Las medidas de reducción del gasto farmacéutico parecen sensatas. Los médicos recetaran principios activos en vez de marcas y las farmacias dispensarán el medicamento más barato que los contengan. Se ahorrarán así 2.400 millones año, por lo visto. La duda que surge es ¿si era tan fácil, qué intereses han impedido hacerlo antes? Se está reconociendo oficialmente que, en los siete años de gobierno de Zapatero, se han pagado 16.800 millones de euros de más en la sanidad pública.

Un petardo especialmente gordo concluye la traca agosteña: la decisión de facilitar el encadenamiento de contratos temporales. Se adivina de nuevo la larga mano del BCE, que venía exigiendo desde hace tiempo (junto al Banco de España) la liberalización del mercado de trabajo español. Supone un giro radical en la política del gobierno, de nuevo realizado sin ninguna explicación coherente.

En un país en el que el 92% de los nuevos contratos son ya temporales, implica apostar por la precarización absoluta del empleo, después de tanta retórica sobre los supuestos derechos sociales. Los expertos hace tiempo que propusieron una solución más inteligente y menos costosa socialmente: el contrato único indefinido para todas las nuevas contrataciones, con una indemnización por despido inicialmente moderada (pero superior a la del contrato temporal) que iría aumentando paulatinamente con la antigüedad.

Sería otra forma de evitar el salto brusco en la indemnización cuando el contrato pasa de temporal a indefinido, que lleva a los empresarios a despedir a los trabajadores antes de tener que darlo. Sólo UPyD ha defendido la propuesta de contrato único en el Congreso, siendo rechazada por el bipartito.
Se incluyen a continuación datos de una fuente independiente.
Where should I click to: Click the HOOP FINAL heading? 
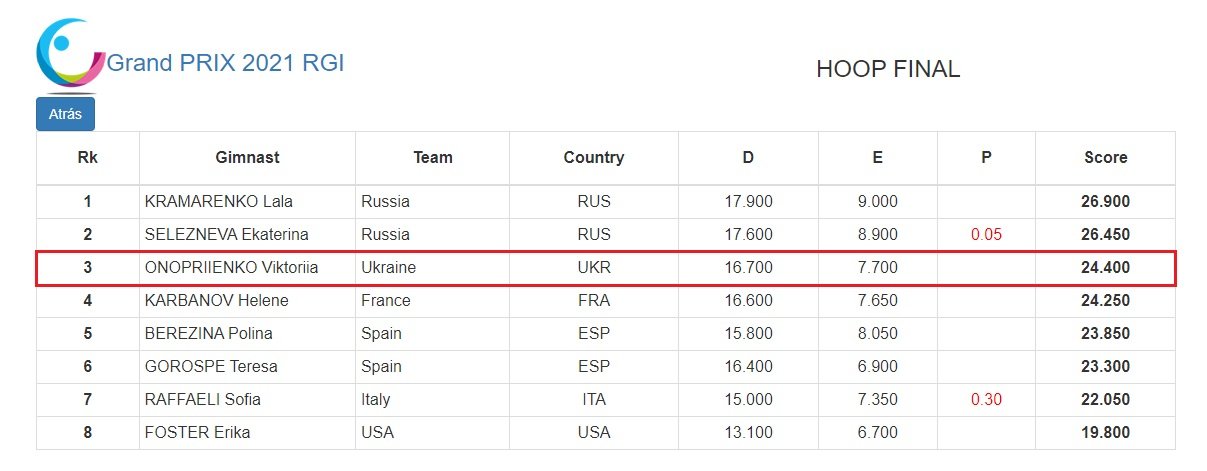pos(888,69)
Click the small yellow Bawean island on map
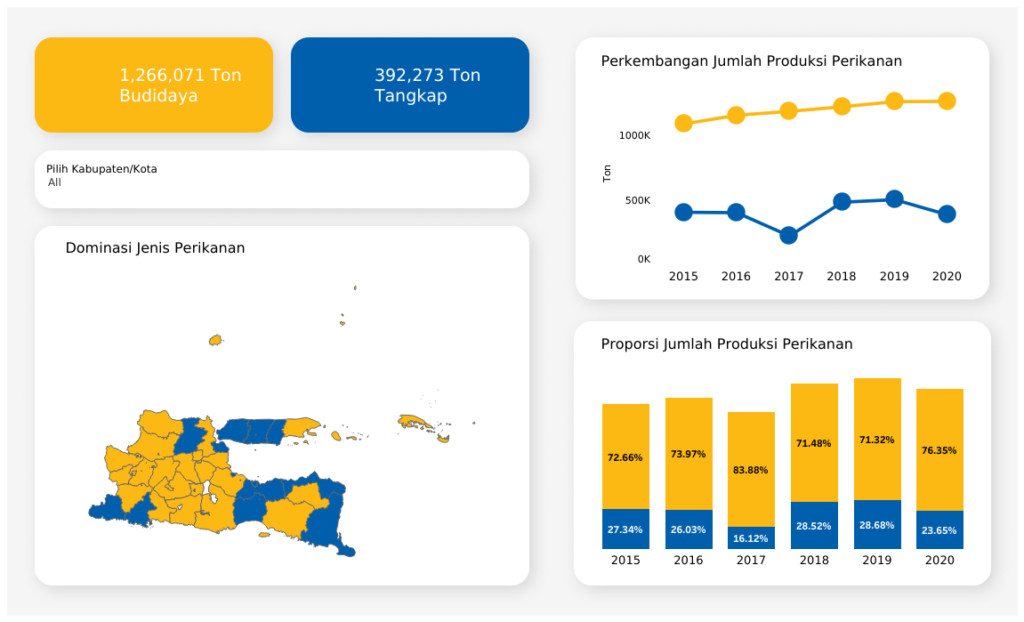 coord(215,340)
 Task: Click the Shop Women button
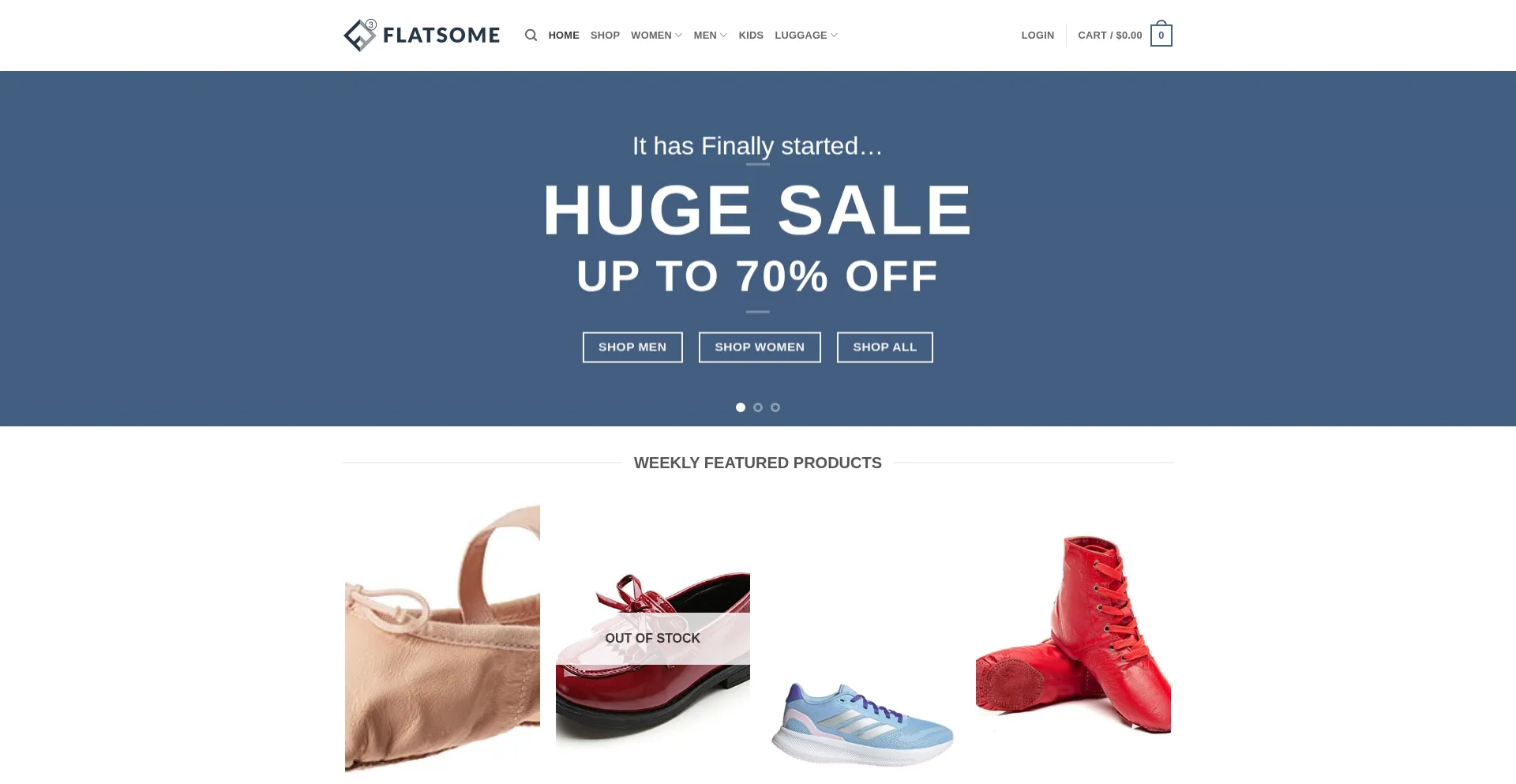(760, 347)
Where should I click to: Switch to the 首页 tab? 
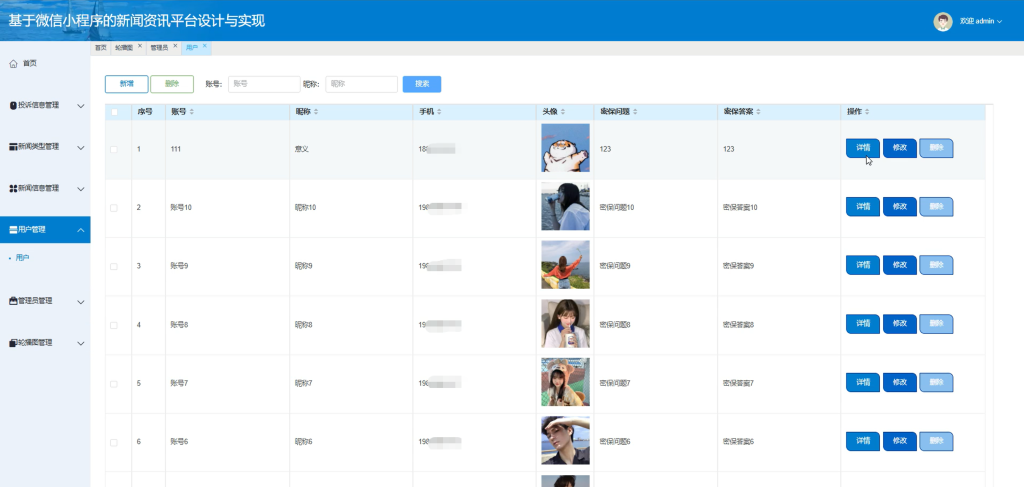click(x=100, y=48)
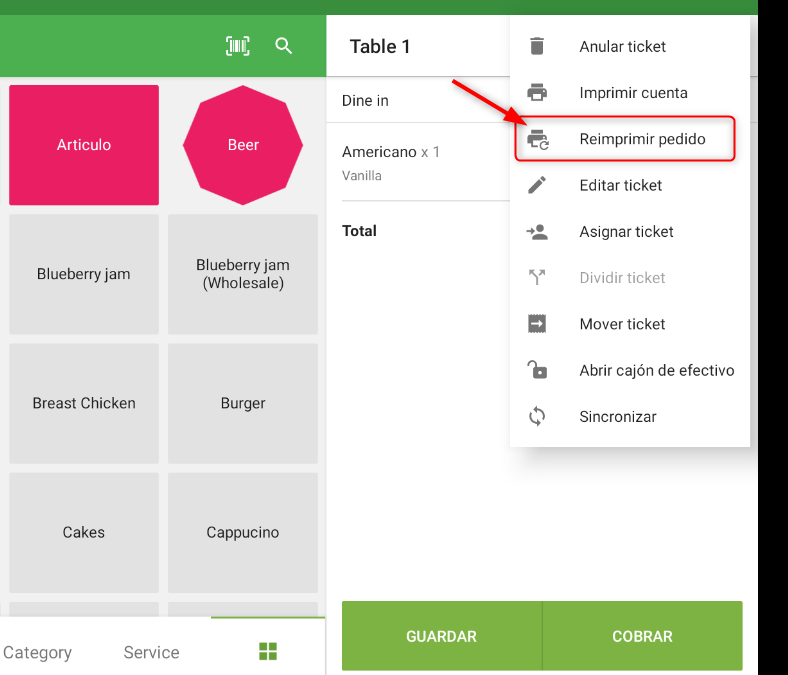Click the person icon for Asignar ticket
This screenshot has height=675, width=788.
point(537,232)
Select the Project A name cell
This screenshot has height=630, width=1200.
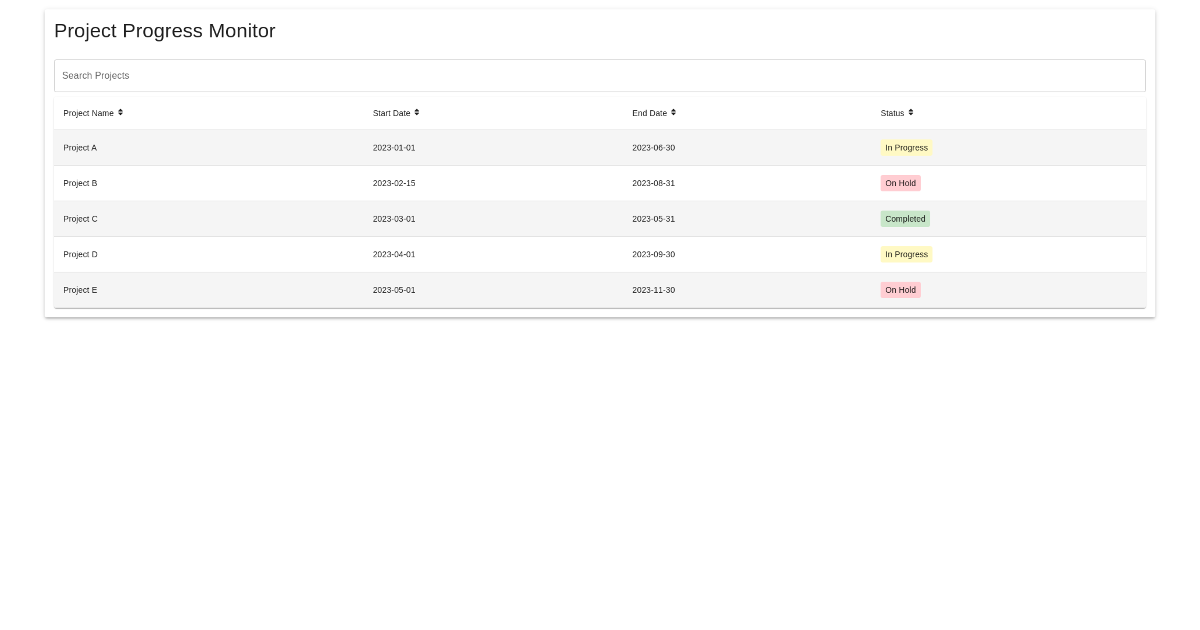tap(80, 148)
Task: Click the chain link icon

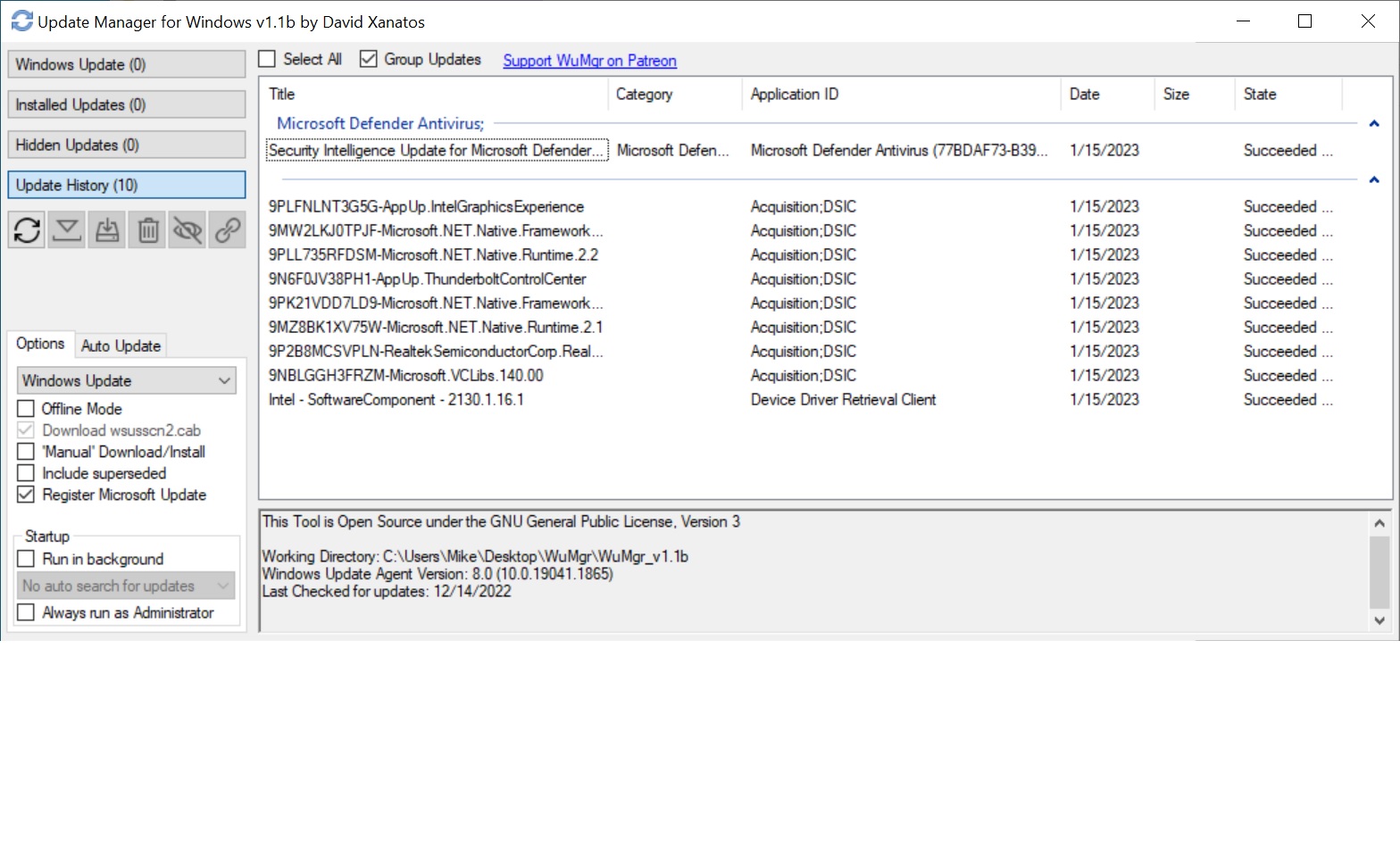Action: [228, 230]
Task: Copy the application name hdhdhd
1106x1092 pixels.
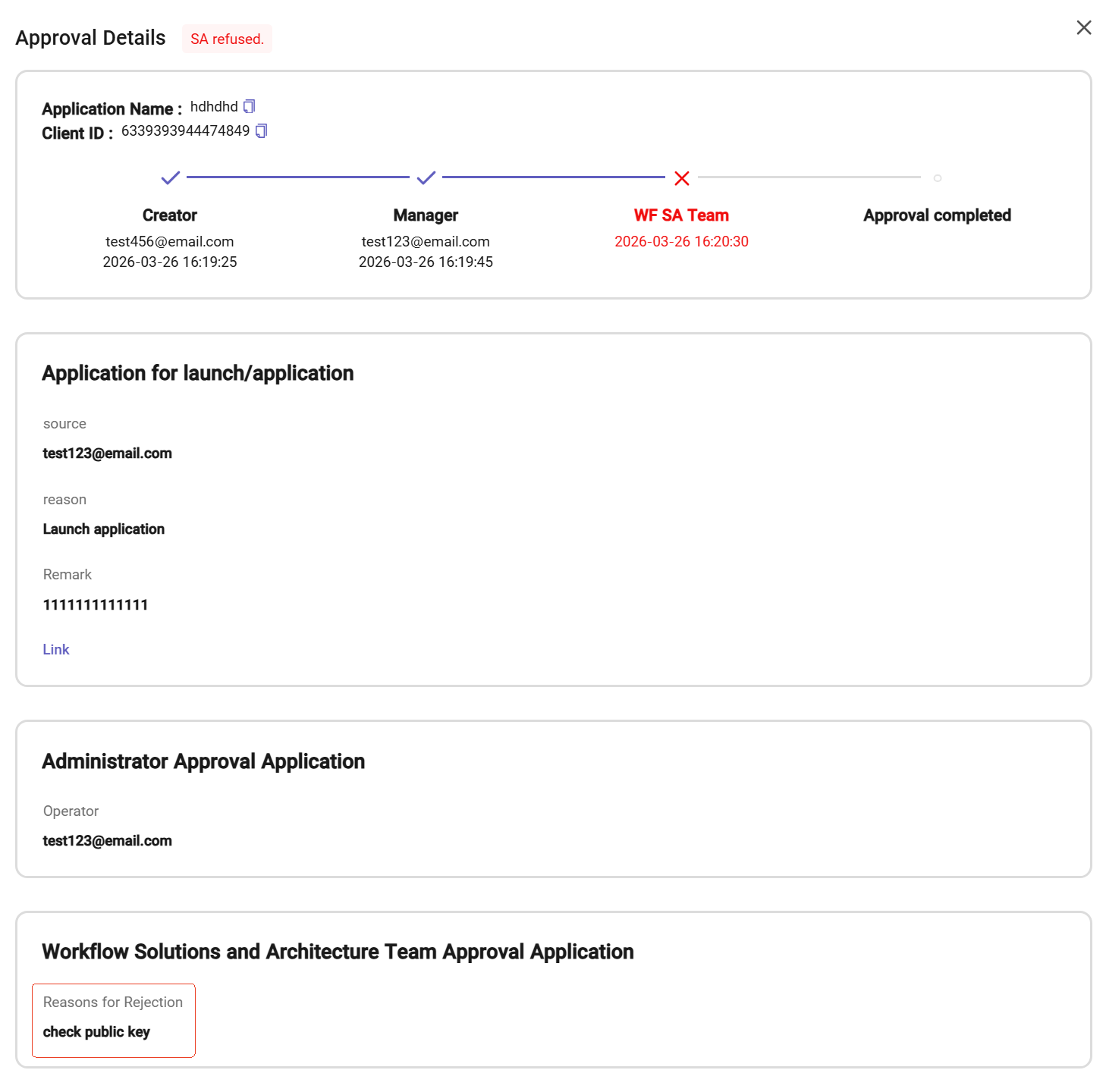Action: pos(249,107)
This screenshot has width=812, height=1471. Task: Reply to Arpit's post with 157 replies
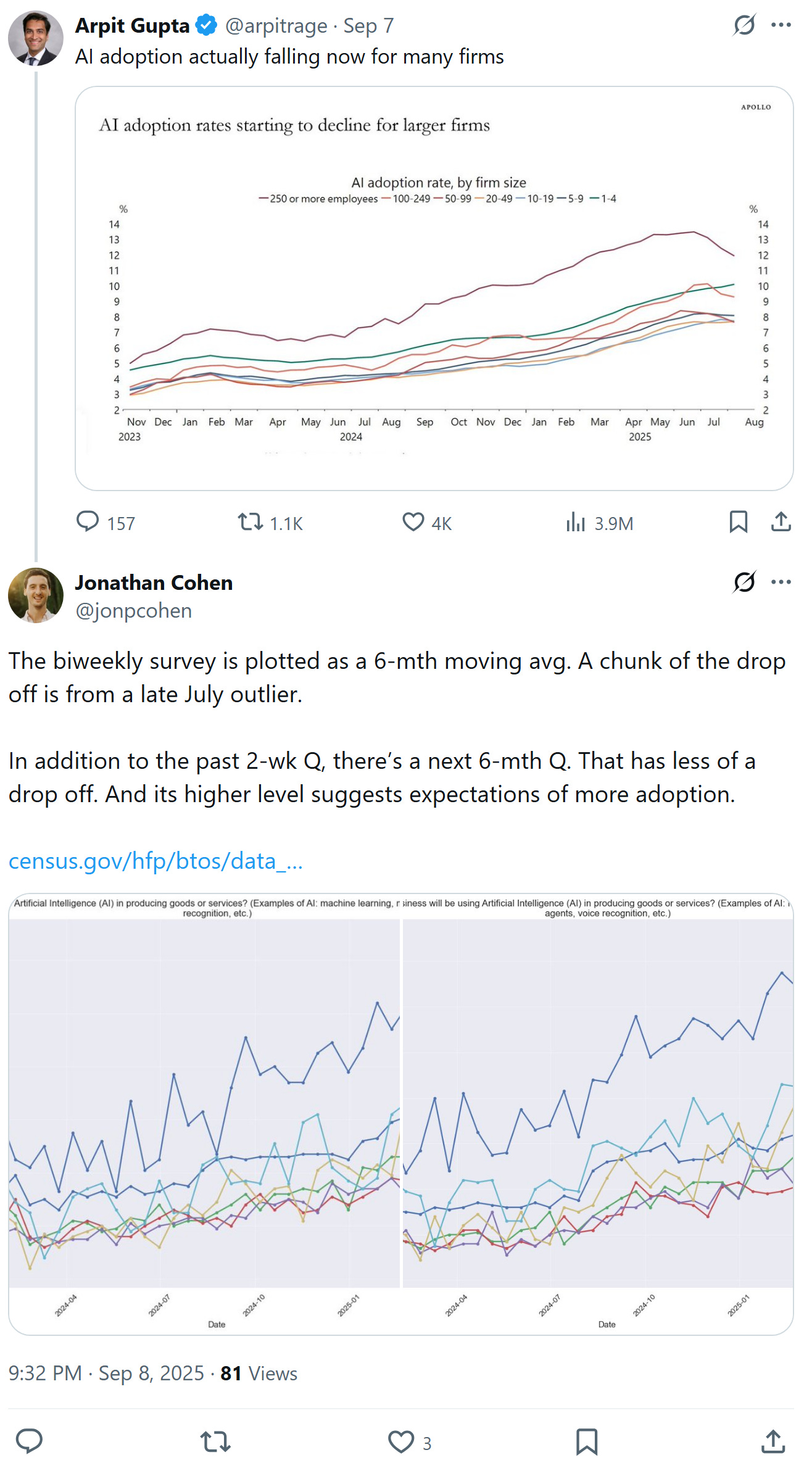pyautogui.click(x=88, y=522)
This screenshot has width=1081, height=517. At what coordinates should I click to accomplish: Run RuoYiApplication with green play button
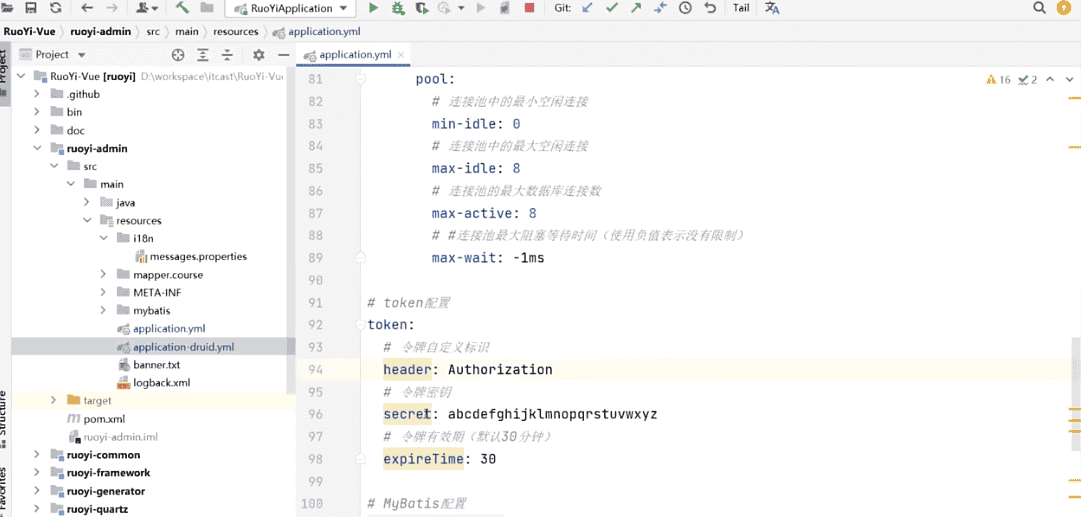click(373, 8)
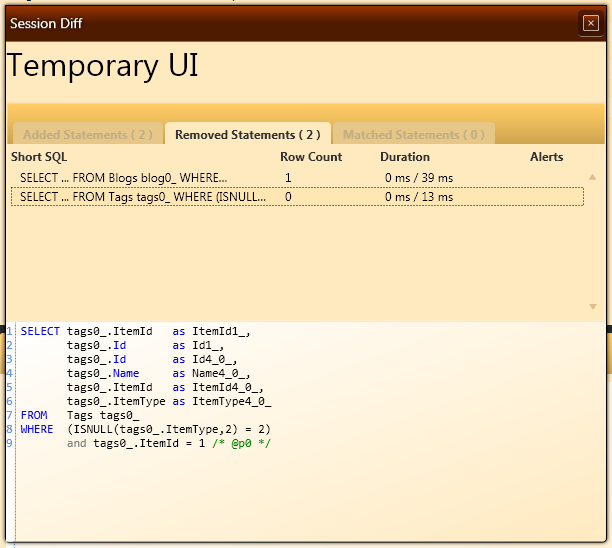Image resolution: width=612 pixels, height=548 pixels.
Task: Click the scroll down arrow in statements list
Action: pos(593,307)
Los fuegos artificiales, tan propios de estas fechas, suelen terminar con una ruidosa traca. Resulta por ello estéticamente muy apropiado que el mandato de Zapatero, ocho años de puros fuegos de artificio político, concluya igual. El eco de las decisiones tomadas en los dos consejos de ministros extraordinarios del verano y en las sesiones del Congreso que los han acompañado atronarían los oídos de cualquier sociedad. Perdón, quiero decir de cualquiera, excepto de la adormecida sociedad española, a la que ni las explosiones atómicas parecen ya despertar.